Auf dieser Tour werden sie von den 2015 gegründeten Newcomern Scardust begleitet, die den weiten Weg aus Israel angetreten haben, um uns eine Dreiviertelstunde mit Material ihrer zwei Alben Sands of time und Strangers aufzuwärmen.

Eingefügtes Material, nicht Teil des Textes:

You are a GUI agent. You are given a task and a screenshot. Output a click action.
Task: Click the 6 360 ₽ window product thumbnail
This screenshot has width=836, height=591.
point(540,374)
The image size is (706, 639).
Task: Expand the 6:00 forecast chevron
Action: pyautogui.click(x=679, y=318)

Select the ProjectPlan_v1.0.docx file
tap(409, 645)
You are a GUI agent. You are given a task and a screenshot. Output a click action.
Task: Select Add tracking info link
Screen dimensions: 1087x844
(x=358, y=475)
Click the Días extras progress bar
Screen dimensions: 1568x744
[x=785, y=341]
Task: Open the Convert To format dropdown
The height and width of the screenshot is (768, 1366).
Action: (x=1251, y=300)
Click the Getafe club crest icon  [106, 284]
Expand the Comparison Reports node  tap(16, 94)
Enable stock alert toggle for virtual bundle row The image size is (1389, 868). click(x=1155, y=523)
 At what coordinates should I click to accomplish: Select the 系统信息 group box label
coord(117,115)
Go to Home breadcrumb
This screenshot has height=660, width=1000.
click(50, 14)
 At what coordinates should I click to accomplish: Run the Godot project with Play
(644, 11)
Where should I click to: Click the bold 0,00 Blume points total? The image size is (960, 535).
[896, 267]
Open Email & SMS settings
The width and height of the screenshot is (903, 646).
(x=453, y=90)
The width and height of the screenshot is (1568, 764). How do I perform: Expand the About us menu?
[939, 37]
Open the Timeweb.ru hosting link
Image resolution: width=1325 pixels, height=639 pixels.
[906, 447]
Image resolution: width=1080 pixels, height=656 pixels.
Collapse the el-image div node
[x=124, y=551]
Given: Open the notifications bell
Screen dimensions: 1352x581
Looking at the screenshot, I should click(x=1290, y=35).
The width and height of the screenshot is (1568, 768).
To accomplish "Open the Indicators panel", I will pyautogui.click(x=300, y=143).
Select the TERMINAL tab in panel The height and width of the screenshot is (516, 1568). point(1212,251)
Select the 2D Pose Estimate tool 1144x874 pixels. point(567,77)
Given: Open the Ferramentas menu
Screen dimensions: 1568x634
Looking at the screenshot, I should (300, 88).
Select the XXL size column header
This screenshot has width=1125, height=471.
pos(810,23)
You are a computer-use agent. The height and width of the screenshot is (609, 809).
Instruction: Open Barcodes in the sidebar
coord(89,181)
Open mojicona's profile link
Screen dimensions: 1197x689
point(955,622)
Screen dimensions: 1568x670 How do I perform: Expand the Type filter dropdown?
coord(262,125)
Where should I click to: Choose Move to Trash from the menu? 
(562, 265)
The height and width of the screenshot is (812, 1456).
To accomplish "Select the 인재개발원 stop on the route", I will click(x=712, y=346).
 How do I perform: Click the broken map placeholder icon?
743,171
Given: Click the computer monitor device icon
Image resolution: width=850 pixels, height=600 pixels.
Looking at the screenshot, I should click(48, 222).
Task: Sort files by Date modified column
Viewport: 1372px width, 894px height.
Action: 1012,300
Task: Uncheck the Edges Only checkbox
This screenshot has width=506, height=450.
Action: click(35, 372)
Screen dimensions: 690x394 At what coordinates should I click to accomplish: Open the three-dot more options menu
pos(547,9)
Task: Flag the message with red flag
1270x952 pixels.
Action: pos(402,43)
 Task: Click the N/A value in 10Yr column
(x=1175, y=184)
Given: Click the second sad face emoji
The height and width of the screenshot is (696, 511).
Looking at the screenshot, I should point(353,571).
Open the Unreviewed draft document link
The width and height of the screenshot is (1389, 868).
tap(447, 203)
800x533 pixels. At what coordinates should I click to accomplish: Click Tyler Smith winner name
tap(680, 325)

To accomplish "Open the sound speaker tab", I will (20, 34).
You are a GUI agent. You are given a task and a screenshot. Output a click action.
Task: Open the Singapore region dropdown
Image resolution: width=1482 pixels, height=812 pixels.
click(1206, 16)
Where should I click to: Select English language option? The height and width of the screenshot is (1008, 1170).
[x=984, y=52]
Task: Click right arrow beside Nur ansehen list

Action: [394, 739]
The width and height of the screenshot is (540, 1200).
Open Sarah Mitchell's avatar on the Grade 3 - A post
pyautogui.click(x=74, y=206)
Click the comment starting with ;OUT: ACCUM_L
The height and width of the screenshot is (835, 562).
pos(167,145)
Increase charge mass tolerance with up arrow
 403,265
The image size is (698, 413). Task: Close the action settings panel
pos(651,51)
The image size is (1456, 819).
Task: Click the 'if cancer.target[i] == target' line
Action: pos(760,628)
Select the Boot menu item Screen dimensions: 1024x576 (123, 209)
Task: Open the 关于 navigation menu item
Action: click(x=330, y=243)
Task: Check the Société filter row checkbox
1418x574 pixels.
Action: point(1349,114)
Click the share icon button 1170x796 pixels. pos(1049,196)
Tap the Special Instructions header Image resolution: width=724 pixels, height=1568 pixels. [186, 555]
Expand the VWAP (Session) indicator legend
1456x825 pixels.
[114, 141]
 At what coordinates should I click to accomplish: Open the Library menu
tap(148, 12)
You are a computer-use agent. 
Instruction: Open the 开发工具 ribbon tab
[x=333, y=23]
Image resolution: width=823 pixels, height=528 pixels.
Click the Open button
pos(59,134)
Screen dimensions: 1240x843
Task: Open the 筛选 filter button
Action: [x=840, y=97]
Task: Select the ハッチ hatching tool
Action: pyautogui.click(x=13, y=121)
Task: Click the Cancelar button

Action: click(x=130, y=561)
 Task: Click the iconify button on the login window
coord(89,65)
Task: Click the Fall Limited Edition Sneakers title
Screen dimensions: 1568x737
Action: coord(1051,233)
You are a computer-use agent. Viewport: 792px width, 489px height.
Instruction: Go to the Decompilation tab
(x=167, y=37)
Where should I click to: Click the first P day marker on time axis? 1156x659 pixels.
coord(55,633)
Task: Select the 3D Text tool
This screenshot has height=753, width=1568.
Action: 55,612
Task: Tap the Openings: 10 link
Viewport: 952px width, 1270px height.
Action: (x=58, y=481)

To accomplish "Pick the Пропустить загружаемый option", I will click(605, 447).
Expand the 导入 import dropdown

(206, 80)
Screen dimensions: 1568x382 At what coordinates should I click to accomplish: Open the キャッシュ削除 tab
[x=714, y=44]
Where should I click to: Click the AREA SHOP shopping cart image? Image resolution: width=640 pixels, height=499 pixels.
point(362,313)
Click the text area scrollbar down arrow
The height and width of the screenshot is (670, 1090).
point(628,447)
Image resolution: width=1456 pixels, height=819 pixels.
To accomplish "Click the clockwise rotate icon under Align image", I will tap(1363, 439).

Um 19:30 begann der Auftritt des Support-Acts. Ein Intro, das an Film-Soundtracks erinnerte, schallte aus den Boxen und die Band betrat die Bühne. Alle in schwarz gekleidet, Frontfrau Noa im Lederwams und der blinde Bassist Orr Didi in schwarzer Lederweste und Sonnenbrille. Das Bühnenbild wurde durch ein schwarzes Backdrop mit weißem Schriftzug komplettiert. Beim ersten Song Tantibus II legten sich die vier direkt ins Zeug und Gitarrist Gal Gabriel überzeugte direkt mit einem quirligen Solo, das in einen friemeligen Keyboardpart von Taster Aaron Friedland überging.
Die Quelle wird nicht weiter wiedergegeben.